But look how much our language has already changed, in just a few short years! And I'm not just talking about words that start with the prefix "trans." Today "sex change" sounds lurid and dated. Instead we say "sex reassignment surgeries." "Genderqueer," a label that goes back at least to the 1990s (if not further), now pulls up 691,000 hits on Google. Just recently, an article in this very paper discussed the use of "Mx." as a gender-neutral (or trans-specific) honorific. But perhaps the biggest change of all is the emergence of "cisgender," which uses the scientific, Latinate prefix "cis" (meaning "on the same side as") to create a word for people who are not transgender. If that feels like a funny progression, you should know that the word "homosexual" was in common usage long before "heterosexual"—and that "heterosexuality" was at first a psychiatric condition, a "morbid" attraction to a member of the opposite sex.

For families like mine, I can't say where things will go from here, what new words will emerge or what familiar ones we will reconfigure into more pleasing shapes. I dream of the day when Facebook will recognize us with a panoply of polyamorous relationship statuses, from "sister wives" to "primary partners." A day when our law and our language reflect the fact that our lives come in a diversity of shapes that detonate the limits of the "nuclear family." In our words, we're not there yet. But in daily practice, in the ways we actually live our lives, we're getting closer by the hour. More and more of us are experimenting with relationships we can't quite define. Yet.
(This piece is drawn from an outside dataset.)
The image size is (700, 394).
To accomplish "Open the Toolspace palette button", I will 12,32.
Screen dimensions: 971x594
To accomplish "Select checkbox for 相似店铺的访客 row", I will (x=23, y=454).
And I have faith that our language will catch up.

Until it does, most people refer to Tim, Jason, and me as "the boys," much in the way my father lovingly but awkwardly referred to our first lesbian neighbors as "the girls." Unless and until we have a bunch of sons, that works well enough. But I can envision a future time when kids will look back and think that sounds closeted and strange. In fact, I'm looking forward to it. I'm ready to be an eddy in the river English, a pause along the way to a better world, a better word.

Just—please God—don't let it be thruple.